A obsessão e desejo de vingança do capitão Ahab impelem-no em busca da baleia branca, do leviatã, Moby Dick. Antes de mergulhar na obra, de onde vem tudo isto?
3 Maio 2020, 15h26

 

“Comecemos com umas propostas de definição. 1. Os clássicos são os livros de que se costuma ouvir dizer: ‘Estou a reler…’ e nunca ‘Estou a ler…’. É isto que se verifica pelo menos entre as pessoas que se pressupõe serem de ‘castas leituras’; não se aplica à juventude, idade em que o encontro com o mundo, e com os clássicos como parte do mundo, é válido precisamente como primeiro encontro com o mundo. O prefixo iterativo antes do verbo ‘ler’ pode ser uma pequena hipocrisia por parte de quem tiver vergonha de admitir que não leu um livro famoso. Para o descansar bastará observar que por mais vastas que possam ser as leituras ‘de formação’ de um indivíduo, fica sempre um número enorme de obras fundamentais que não se leu.”

Um mergulho em apneia em “Porquê Ler os Clássicos”, de Italo Calvino (Teorema), pode provocar muitos encontros. Neste caso, demos de caras com o capitão Ahab, Ismael e toda a tripulação do baleeiro ‘Pequod’. Não é pouco, é toda uma panóplia de emoções, vários murros no estômago. A obsessão e desejo de vingança do capitão impelem-no em busca da baleia branca, do leviatã, Moby Dick. Antes de mergulhar na obra, de onde vem tudo isto? Da imaginação (vivência?) de um romancista norte-americano, nascido em Nova Iorque no seio de uma família aristocrata, Herman Melville. Em 1830, o pai foi vítima de bancarrota.

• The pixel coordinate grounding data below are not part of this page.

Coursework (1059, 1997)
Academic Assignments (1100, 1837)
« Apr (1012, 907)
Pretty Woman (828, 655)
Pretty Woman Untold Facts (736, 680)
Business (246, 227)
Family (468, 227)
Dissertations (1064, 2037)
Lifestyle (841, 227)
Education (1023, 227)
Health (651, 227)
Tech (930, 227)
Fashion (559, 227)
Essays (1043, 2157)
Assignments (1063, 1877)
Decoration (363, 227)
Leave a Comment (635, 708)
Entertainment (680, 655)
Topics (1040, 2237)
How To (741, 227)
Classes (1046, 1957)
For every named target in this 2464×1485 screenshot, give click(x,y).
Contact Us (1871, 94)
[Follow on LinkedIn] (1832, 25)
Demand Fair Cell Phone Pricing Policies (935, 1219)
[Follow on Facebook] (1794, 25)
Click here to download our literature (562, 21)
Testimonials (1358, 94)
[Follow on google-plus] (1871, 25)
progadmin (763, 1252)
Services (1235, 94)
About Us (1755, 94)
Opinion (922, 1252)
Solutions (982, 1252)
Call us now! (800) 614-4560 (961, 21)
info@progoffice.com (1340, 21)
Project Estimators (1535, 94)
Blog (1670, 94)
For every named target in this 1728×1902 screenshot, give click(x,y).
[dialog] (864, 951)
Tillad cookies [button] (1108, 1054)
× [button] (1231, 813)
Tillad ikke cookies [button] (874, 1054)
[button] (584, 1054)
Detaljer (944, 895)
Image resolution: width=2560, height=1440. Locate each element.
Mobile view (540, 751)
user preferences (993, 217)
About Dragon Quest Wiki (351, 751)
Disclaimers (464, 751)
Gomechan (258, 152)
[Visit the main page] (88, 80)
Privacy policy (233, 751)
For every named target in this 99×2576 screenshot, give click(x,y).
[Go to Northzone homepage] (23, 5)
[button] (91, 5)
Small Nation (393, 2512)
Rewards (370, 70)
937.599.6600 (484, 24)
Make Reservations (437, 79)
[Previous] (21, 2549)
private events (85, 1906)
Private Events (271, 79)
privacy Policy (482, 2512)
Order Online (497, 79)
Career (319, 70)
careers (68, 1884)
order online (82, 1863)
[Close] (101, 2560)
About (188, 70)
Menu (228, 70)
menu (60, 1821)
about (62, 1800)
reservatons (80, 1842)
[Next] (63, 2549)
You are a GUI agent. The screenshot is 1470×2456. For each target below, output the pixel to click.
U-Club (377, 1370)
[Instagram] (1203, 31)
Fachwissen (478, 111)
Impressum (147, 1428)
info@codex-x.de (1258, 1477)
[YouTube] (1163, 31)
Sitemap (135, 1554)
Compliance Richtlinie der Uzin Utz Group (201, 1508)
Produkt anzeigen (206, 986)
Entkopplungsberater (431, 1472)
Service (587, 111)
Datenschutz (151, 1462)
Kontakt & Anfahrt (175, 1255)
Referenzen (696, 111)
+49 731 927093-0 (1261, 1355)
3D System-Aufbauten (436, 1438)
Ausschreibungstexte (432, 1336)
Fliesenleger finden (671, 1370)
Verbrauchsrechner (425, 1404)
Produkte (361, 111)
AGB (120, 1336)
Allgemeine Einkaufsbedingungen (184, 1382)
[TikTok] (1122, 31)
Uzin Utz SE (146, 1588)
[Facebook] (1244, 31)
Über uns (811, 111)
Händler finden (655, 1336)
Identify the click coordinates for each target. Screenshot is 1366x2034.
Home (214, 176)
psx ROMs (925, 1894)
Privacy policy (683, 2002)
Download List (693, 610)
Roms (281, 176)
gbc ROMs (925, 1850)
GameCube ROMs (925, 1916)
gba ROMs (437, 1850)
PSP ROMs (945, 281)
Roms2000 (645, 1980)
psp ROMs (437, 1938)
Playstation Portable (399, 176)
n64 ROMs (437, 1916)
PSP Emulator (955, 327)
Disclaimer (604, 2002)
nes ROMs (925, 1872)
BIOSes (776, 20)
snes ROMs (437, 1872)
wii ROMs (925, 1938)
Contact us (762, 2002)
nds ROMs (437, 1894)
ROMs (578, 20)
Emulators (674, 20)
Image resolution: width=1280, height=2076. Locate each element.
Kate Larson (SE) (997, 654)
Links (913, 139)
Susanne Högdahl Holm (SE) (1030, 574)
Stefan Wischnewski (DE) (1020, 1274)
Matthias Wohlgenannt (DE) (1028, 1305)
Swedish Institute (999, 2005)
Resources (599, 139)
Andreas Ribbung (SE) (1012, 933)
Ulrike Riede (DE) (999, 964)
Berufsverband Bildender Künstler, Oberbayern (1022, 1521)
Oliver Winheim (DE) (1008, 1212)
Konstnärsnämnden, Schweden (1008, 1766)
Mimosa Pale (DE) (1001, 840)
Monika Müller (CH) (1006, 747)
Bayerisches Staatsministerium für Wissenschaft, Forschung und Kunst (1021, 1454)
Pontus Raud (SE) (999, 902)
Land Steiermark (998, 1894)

Dois anos depois, a sua morte marcou o fim da educação do jovem Herman. Trabalhou como funcionário de um banco e mais tarde como professor, até que em 1839 embarcou num navio mercante com destino a Liverpool. Em 1841 partiu no baleeiro ‘Acushnet’ em direção aos mares do Sul. Abandonou o barco nas ilhas Marquesas e viveu durante algum tempo entre os nativos do vale Typee. Mais tarde um baleeiro australiano levou-o ao Taiti, onde esteve preso na sequência de um motim a bordo. Escapou da prisão e passou algum tempo na ilha, a viajar pelo Pacífico. A aventura é narrada no seu segundo livro, “Omoo” (1847). As primeiras obras de Melville, escritas já depois do seu regresso a Nova Iorque, em 1844, tiveram sucesso imediato. Contrariamente a “Moby Dick” (1851), cuja profundidade e visão trágica do homem e da sua luta pela sobrevivência afastaram muitos leitores à época.

Foi resgatado ao esquecimento, tornou-se clássico e continua a saber a novo e inesperado, apesar de se debater com as questões de ‘sempre’. Desde a vingança à cegueira passando pelo sonho e pela vontade de partir.

“Tratem-me por Ismael. Há alguns anos – não interessa quando – achando-me com pouco ou nenhum dinheiro na carteira e, sem qualquer interesse particular que me prendesse à terra firme, apeteceu-me voltar a navegar e tornar a ver o mundo das águas. É uma maneira que eu tenho de afugentar o tédio e de normalizar a circulação. Sempre que sinto um sabor a fel na boca; sempre que a minha alma se transforma num Novembro brumoso e húmido; e, principalmente, quando a neurastia se apodera de mim […] – percebo então que chegou a altura de voltar para o mar, tão cedo quanto possível.”

Uma edição da Relógio d’Água na “Estante JE” – a sugestão de leitura desta semana para vencer o confinamento.